# What the exercise asks:
When you reach the records below, output each one exactly.

(Stored data)
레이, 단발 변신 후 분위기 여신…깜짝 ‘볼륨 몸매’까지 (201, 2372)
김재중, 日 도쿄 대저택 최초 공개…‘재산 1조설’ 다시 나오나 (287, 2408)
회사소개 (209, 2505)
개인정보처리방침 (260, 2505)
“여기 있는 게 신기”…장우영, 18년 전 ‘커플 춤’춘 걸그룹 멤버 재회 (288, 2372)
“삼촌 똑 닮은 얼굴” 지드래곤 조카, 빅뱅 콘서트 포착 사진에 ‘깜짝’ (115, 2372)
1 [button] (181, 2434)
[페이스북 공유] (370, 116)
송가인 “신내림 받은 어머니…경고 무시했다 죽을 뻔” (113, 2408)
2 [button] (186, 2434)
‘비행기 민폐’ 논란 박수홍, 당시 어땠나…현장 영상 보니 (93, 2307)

# Solved problem:
레이, 단발 변신 후 분위기 여신…깜짝 ‘볼륨 몸매’까지 (201, 2372)
김재중, 日 도쿄 대저택 최초 공개…‘재산 1조설’ 다시 나오나 (287, 2408)
회사소개 (209, 2505)
개인정보처리방침 (260, 2505)
“여기 있는 게 신기”…장우영, 18년 전 ‘커플 춤’춘 걸그룹 멤버 재회 (288, 2372)
“삼촌 똑 닮은 얼굴” 지드래곤 조카, 빅뱅 콘서트 포착 사진에 ‘깜짝’ (115, 2372)
1 [button] (181, 2434)
[페이스북 공유] (370, 116)
송가인 “신내림 받은 어머니…경고 무시했다 죽을 뻔” (113, 2408)
2 [button] (186, 2434)
‘비행기 민폐’ 논란 박수홍, 당시 어땠나…현장 영상 보니 (93, 2307)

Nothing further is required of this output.